Linear algebra library for sparse and deferred operations.

Project description

Sparse Deferred

Sparse Deferred (SD) is a backend-agnostic framework that defines a number of algorithms and machine learning models. It implements a number of Graph Neural Network models, graph algorithms, linear algebra routines (e.g., SVD). Importantly, SD expresses these implementations on the computation graph of data matrices, such as, the adjacency and feature matrices. This gives practical advantage of expressing dense-looking models (e.g.,DeepWalk, MixHop),

sd.prod([adj, adj, adj]) @ embedding_matrix

but without computing the dense M = adj ** 3. Instead, the DAG representing M will be passed to algorithms, which may only need to compute (multiplication) M-times-Tensor, without needing explicit values of M. The multiplication will be pushed towards the leaves (adj) of the computation graph.

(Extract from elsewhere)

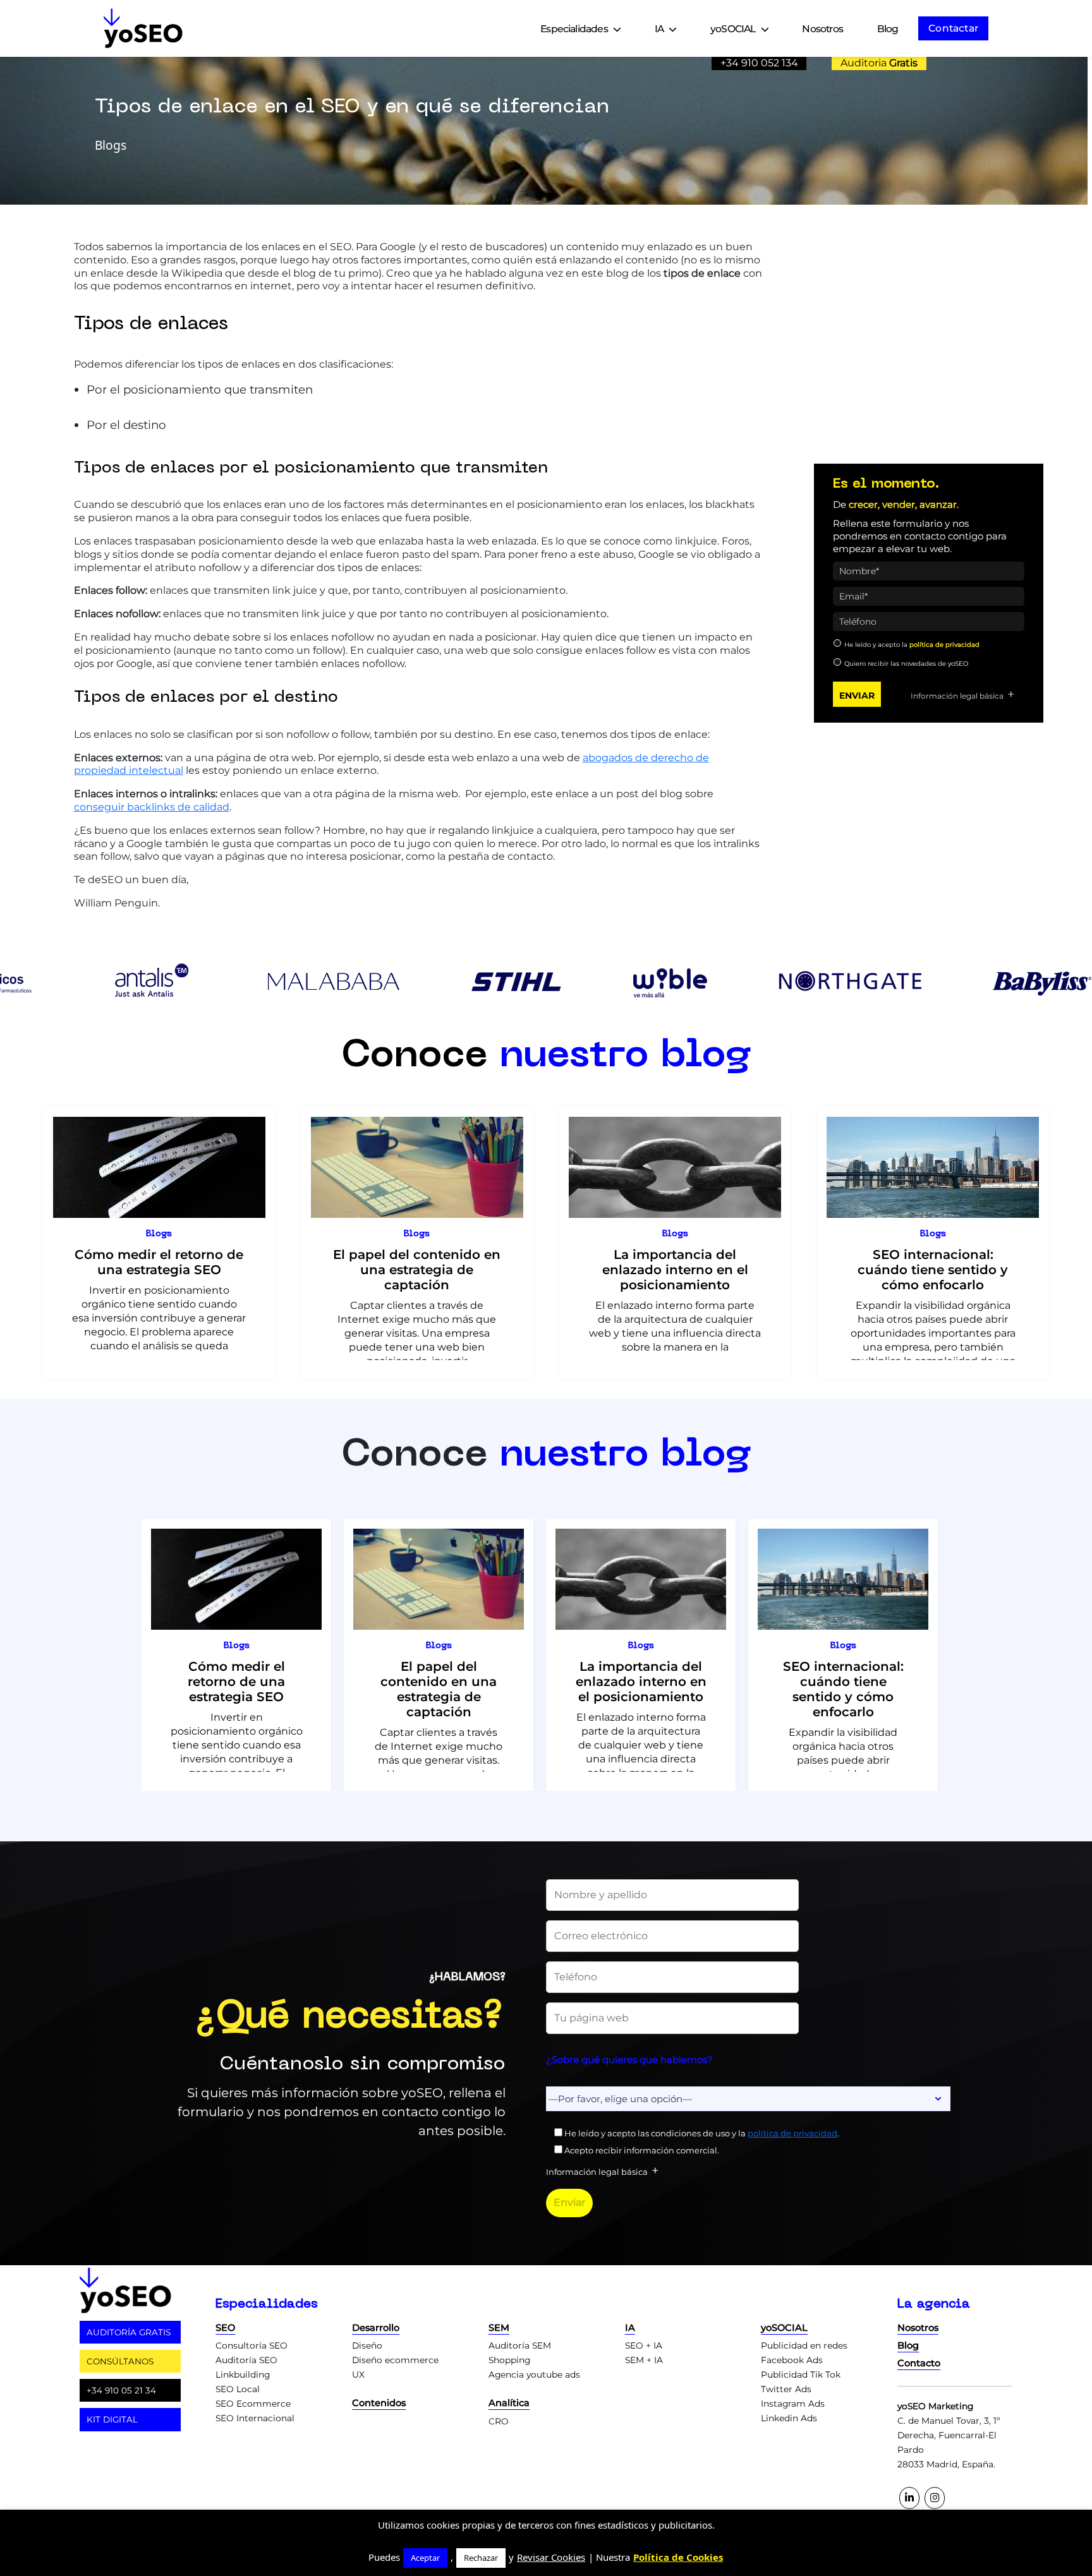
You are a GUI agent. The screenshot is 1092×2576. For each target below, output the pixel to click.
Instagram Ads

As the framework is backend-agnostic, it is independent from computation engines such as JAX, TensorFlow, PyTorch, Numpy, scipy, etc. Nonetheless, we integrate with some of these engines by implementing facade interface matrix.ComputeEngine.

Primitive: Matrix

The primitive object offered by SD is Matrix, which must encapsulate a rank-2 Matrix. Each instance can either:

  1. directly store the entries (e.g., as dense, sparse), or,
  2. be defined as a deferred linear composition of other Matrix operations.

Implementations of Matrix

There are several Matrix instantiations, e.g.,

  1. One wraps numpy arrays, e.g.,

    import sparse_deferred.np as sdnp
    mat = sdnp.NumpyMatrix(np.array([[1, 2, 0], [0, -1, 3]]))
    
  2. One that wraps tf.Tensor, e.g.,

    import sparse_deferred.tf as sdtf
    mat = sdtf.DenseMatrix(tf.constant([[1, 2, 0], [0, -1, 3]]))
    
  3. One that wraps tf.sparse.SparseTensor, e.g.,

    import sparse_deferred.tf as sdtf
    mat = sdtf.SparseMatrix(
        tf.sparse.from_dense(
            tf.constant([[1, 2, 0], [0, -1, 3]])))
    
  4. Wrapper for graph data matrices. The class graph_struct.GraphStruct can hold graphs (graphs, nodes, edges, and their features).

deferred VS computed

computed

Calling __matmul__ or __rmatmul__ computes a product of Matrix against another (numpy, tf, jax, ...) Tensor. Specifically:

import sparse_deferred as sd

mat: sd.Matrix = ... # (e.g., per above)

# suppose mat.shape == [2, 5]
tensor = tf.ones([5, 3, 7])
prod = mat @ tensor
assert isinstance(prod, tf.Tensor)  # i.e., computed already!
assert prod.shape == (2, 3, 7)

NOTE: It must be that the engine of mat is TensorFlow, for the above to work. This is the job of whoever created the Matrix instance. For instance, if the engine was numpy, then the middle line should be replaced by np.ones. To write backend-agnostic code, one could use:

tensor = mat.engine.ones([5, 3, 7])

deferred

On the other hand, instructions exposed by sd are deferred:

import sparse_deferred as sd

mat1: sd.Matrix = ... # (e.g., per above), assume rectangular
mat2: sd.Matrix = ... # (e.g., per above), assume square

mat3 = sd.product([mat1, mat2])

assert isinstance(mat3, sd.Matrix)  # i.e., deferred.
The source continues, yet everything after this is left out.